FIRPTA ITIN and TIN Closing Guide for Foreign Sellers (2025-2026)
FIRPTA withholding flow
How U.S. real property dispositions by foreign persons are withheld and reported.
Identify the disposition
Sale or transfer of a U.S. real property interest.
Withhold at closing
The buyer withholds a percentage of the amount realized.
Report the withholding
File Forms 8288 and 8288-A with the IRS.
Reconcile on the return
Claim the credit on the seller's U.S. tax return.
Key Takeaways
- FIRPTA filings generally require TIN information from the buyer and foreign seller.
- A missing seller TIN does not cancel the withholding filing duty.
- Form W-7 can be paired with Form 8288-B in the right case.
- TIN planning should be part of the pre-closing checklist.

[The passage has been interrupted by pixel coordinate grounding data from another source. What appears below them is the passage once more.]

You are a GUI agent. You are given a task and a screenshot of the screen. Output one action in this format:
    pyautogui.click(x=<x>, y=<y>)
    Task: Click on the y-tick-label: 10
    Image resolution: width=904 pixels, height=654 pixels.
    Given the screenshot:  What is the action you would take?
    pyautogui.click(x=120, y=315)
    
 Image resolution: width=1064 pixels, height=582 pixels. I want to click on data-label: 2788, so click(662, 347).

TIN problems should be surfaced before closing, not discovered in the mail room
The IRS rules require transferees and foreign transferors to provide taxpayer identification numbers on FIRPTA withholding returns and withholding-certificate applications. Many foreign sellers only realize they need an ITIN when the closing file is already being assembled. That creates pressure because the real-estate deal team wants a clean close while the tax file suddenly needs identity documentation too.
Missing seller TIN does not stop the main withholding filing
The 2026 Instructions for Form 8288 say that if the transferor's TIN is missing, the withholding agent must still file Forms 8288 and 8288-A. In other words, the absence of the seller's number does not erase the filing duty. It simply makes the credit and processing path less clean.
When a withholding certificate is being requested, the ITIN lane can be paired with it
The IRS page on reporting and paying tax on U.S. real property interests says a nonresident alien without a TIN but eligible for an ITIN can apply by attaching Form 8288-B to a completed Form W-7 and sending the package to the IRS as instructed. That pairing can be critical in a reduced-withholding case.
Frequently Asked Questions
Can a buyer skip FIRPTA filing because the foreign seller has no ITIN yet?
No. The IRS instructions say the withholding package still has to be filed even if the transferor's TIN is missing.
How can a foreign seller seek an ITIN in a reduced-withholding case?
The IRS says an eligible nonresident can attach Form 8288-B to Form W-7 and send the combined package as instructed.
Why is late TIN planning dangerous in a property sale?
Because it complicates both the withholding filing and the seller's later effort to claim credit or obtain reduced withholding.